Tourismuswelt

Vermissen wir das Fliegen wirklich so sehr, dass wir Flüge ins Nirgendwo buchen müssen? Bild: SocialCut

Einwurf Werden sich die Reisebedürfnisse ändern?

Jean-Claude Raemy

Aktuell gibt es allerhand neue Angebote, um potenzielle Reisende bei Laune zu halten. Dass diese nachhaltig Bestand haben, darf angezweifelt werden.

Das Reisen gehört zum Menschen, der sich immer schon auf Entdeckungstour begeben hat und so erst die ganze Welt von Afrika ausgehend bevölkert hat. Später kam das Zeitalter der Entdeckungen. Und im 20. Jahrhundert das Zeitalter der Ferienreisen und des unbeschwerten Reisens in kurzer Zeit zu weit entfernten Zielen. Die Einreise in gewisse Länder war immer schon schwerer als in andere, doch eigentlich war in den ersten zwei Dekaden des 21. Jahrhunderts die globale Mobilität für viele Menschen, zumindest jenen aus der 1. Welt, reiner Alltag.

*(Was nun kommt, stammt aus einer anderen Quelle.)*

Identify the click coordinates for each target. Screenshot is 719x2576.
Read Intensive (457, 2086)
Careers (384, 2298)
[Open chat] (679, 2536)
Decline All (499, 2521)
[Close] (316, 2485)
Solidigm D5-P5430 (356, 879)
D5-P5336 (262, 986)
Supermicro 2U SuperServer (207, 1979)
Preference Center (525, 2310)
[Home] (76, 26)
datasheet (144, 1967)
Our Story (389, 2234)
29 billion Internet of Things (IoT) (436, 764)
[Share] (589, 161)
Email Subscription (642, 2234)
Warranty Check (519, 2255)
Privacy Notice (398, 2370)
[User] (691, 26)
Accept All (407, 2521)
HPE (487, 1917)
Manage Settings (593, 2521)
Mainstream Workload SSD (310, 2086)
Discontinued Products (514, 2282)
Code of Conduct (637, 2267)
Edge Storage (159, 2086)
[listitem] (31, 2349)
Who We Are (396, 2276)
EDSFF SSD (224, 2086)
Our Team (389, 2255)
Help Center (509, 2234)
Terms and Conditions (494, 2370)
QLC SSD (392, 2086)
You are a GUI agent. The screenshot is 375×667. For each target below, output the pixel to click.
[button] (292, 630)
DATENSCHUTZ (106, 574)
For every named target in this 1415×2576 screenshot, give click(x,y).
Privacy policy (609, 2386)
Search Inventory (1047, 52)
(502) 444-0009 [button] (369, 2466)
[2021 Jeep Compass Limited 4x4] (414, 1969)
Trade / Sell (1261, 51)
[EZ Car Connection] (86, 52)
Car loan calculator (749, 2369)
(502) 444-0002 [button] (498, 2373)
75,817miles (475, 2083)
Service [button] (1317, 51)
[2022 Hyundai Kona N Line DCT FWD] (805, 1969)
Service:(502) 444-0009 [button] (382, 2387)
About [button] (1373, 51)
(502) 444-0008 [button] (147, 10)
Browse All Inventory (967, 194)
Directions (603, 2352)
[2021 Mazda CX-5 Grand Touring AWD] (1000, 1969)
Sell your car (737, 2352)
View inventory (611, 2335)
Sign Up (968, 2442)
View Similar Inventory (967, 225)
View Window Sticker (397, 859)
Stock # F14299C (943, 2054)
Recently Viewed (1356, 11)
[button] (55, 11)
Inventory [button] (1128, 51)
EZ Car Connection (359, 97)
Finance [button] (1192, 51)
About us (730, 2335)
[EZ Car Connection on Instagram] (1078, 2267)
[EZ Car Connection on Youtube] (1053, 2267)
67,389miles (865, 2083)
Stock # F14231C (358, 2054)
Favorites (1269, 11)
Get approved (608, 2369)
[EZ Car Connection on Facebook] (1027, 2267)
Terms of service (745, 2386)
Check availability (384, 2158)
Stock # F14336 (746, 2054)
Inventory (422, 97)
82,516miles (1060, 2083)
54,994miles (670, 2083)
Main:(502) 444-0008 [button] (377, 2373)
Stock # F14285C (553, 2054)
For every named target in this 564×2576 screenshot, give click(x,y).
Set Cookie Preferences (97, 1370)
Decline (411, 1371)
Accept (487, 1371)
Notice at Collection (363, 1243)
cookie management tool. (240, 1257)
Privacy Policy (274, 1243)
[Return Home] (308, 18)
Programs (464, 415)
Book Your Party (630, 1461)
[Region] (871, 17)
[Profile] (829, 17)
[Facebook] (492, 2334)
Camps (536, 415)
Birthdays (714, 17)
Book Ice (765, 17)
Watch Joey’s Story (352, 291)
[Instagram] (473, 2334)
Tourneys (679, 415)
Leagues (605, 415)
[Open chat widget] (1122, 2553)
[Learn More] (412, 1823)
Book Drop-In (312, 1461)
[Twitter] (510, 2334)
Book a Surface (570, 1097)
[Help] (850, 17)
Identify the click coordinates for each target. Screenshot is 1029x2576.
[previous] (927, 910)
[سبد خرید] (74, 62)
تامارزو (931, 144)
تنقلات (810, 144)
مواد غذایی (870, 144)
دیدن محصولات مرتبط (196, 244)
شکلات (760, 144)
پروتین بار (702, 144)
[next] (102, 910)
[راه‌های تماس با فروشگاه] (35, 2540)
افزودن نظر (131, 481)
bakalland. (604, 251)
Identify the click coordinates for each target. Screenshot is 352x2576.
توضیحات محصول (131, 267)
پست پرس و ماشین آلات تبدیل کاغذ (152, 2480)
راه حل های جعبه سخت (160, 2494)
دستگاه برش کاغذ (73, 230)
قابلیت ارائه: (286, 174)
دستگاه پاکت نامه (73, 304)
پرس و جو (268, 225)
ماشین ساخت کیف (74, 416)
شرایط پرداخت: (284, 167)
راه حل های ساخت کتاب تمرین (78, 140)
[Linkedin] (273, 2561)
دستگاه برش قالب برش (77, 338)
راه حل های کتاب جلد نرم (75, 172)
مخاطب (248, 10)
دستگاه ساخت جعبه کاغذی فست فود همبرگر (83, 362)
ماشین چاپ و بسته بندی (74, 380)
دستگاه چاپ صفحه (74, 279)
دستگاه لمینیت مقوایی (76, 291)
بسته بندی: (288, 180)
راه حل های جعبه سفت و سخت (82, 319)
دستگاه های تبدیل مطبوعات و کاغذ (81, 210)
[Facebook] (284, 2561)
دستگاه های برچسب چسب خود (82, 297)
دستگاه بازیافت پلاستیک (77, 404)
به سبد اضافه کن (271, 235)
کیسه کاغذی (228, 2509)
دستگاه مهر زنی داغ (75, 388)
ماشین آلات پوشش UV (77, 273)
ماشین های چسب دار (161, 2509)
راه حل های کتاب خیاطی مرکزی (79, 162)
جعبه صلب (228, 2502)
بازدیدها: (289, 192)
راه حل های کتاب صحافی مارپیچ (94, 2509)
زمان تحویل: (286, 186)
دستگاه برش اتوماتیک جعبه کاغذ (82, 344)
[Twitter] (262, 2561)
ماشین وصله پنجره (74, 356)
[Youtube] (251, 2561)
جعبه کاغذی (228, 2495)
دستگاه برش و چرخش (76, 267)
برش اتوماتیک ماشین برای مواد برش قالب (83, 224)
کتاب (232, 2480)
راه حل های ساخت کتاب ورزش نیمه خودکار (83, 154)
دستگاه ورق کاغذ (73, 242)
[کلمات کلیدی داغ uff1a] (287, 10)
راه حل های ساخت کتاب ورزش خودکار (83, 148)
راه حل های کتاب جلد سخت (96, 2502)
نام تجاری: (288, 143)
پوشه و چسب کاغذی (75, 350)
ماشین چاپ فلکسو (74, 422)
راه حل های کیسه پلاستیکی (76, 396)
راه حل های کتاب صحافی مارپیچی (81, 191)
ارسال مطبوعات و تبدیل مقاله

Wegen Corona wurde und wird diese freie Mobilität derzeit massiv eingeschränkt. Das bringt zahllose Industrien - allen voran die Tourismus- und Luftfahrt-Industrien - in enge Nöte, abertausende Arbeitsplätze gehen verloren. Um zu überleben, treiben diese Industrien nun seltsame Blüten. Beispielsweise bieten Qantas oder Singapore Airlines Flüge ins Nirgendwo an - man kann fliegen, geniesst Aussicht und Service, landet jedoch wieder am selben Ort, wo man gestartet ist. Sie finden das sinnlos? Der erste solche Qantas-Flug war innert zehn Minuten ausverkauft.

Es gibt weitere Beispiele: Thai Airways oder Garuda Indonesia haben damit begonnen, ihre Inflight-Mahlzeiten direkt an Kunden zu verkaufen, d.h. die Spezialitäten werden am Boden verkauft und verspeist. Singapore Airlines hat gar zwei ihrer gegroundeten B747 kurzfristig in Restaurants umgewandelt. Trotz happiger Preise für die Mahlzeit an Bord (aber am Boden) war auch hier das Angebot schnell ausverkauft.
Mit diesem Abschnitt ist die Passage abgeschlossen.